CineVisioni: la recensione di Aquaman

In programmazione a Grosseto – The Space Cinema

Nel 1985, ad Amnesty Bay, nel Maine, il guardiano del faro Thomas Curry trova una donna che si fa chiamare Atlanna. Quest’ultima è la regina di Atlantide, ed è sfuggita da essa per evitare che si sposasse con Barox, futuro re di Atlantide. Thomas e Atlanna si sposano e danno alla luce un figlio, Arthur Curry. Un giorno, i tre vengono attaccati dalle guardie di Atlantide, che vogliono portare con sé Atlanna. Dopo uno scontro tra esse, nel quale i tre ne escono vincenti, Atlanna è costretta a scappare, lasciando Arthur nelle mani di Thomas.

Nel presente, approssimativamente un anno dopo la battaglia contro Steppenwolf e il suo esercito, Arthur, divenuto nel frattempo Aquaman, continua la sua vita contro il crimine. Un giorno, Arthur affronta un gruppo di pirati che tentano di dirottare un sottomarino nucleare russo. Dopo aver ingaggiato uno scontro con David Kane, suo padre, Jesse Kane, rimane incastrato sotto un missile e dopo aver chiesto al figlio di andarsene, si suicida con una granata e David allora giura vendetta. La sera, Arthur viene raggiunto da Mera, sua vecchia amica, che gli chiede di venire con lei ad Atlantide. Aquaman, però, considera gli atlantidei responsabili della morte di sua madre, i quali, venuti a sapere della sua esistenza, l’hanno uccisa, e perciò rifiuta. Ma dopo aver messo quasi in pericolo il padre, Aquaman decide di andare con Mera…

La Warner Bros, per questo sesto film del DC Extended Universe ha stanziato un budget di ben 200 milioni di dollari. La scelta per la regia è caduta su James Wan, che ha diretto il primo Saw oltre ad un paio di capitoli di The Conjuring, due Insidious e più di recente il settimo capitolo di Fast and Furious.

Per il ruolo di protagonista, scelta pressoché obbligata, è stato scritturato Jason Momoa, conosciuto per aver interpretato il personaggio di Ronon Dex nella serie Stargate Atlantis, quello di Khal Drogo ne Il Trono di Spade,  quello di Conan il barbaro nel film del 2011 Conan the Barbarian e appunto Aquaman in Justice League e precedentemente in una breve apparizione nel film Batman v Superman: Dawn of Justice.
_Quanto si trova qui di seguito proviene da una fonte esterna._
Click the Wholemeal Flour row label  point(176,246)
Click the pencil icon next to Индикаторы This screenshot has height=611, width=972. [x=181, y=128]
Accanto a lui Amber Heard, che ha già vestito i panni di Mera nel film Justice League,Willem Dafoe e Nicole Kidman, rispettivamente nei ruoli di Nuidis Vulko e della regina Atlanna. Non manca neppure Dolph Lundgren nel ruolo di re Nereus.

Con queste premesse, non stupisce che Aquaman sia un film muscolare. Moltissime le scene d’azione che vedono il protagonista impegnato in combattimenti e l’uso della computer graphics è davvero massiccio. Il tentativo di dare una spruzzata d’ironia è talmente fiacco da risultare quasi controproducente. E’ il visual ad avere predominio completo sulla pellicola.

Il problema è che la recitazione non risulta per nulla all’altezza, con Momoa più impegnato nel mostarsi a torso nudo che a rendere credibile il proprio personaggio, la sceneggiatura è fondamentalmente un cumulo di cliché, al punto che il film diventa prevedibile sino all’irritante, insopportabile se combinato con la durata, in questo caso infinita, di 139 minuti. Si aggiunga una completa riscrittura delle leggi della fisica ed il quadro è completo.

Gran parte di Aquaman si svolge, sorpresa sorpresa, sott’acqua. Ed è proprio lì che vorremmo tanto, dopo aver visto questo lavoro, gettare la pellicola. Per favore, pensate all’ambiente e resistete alla tentazione.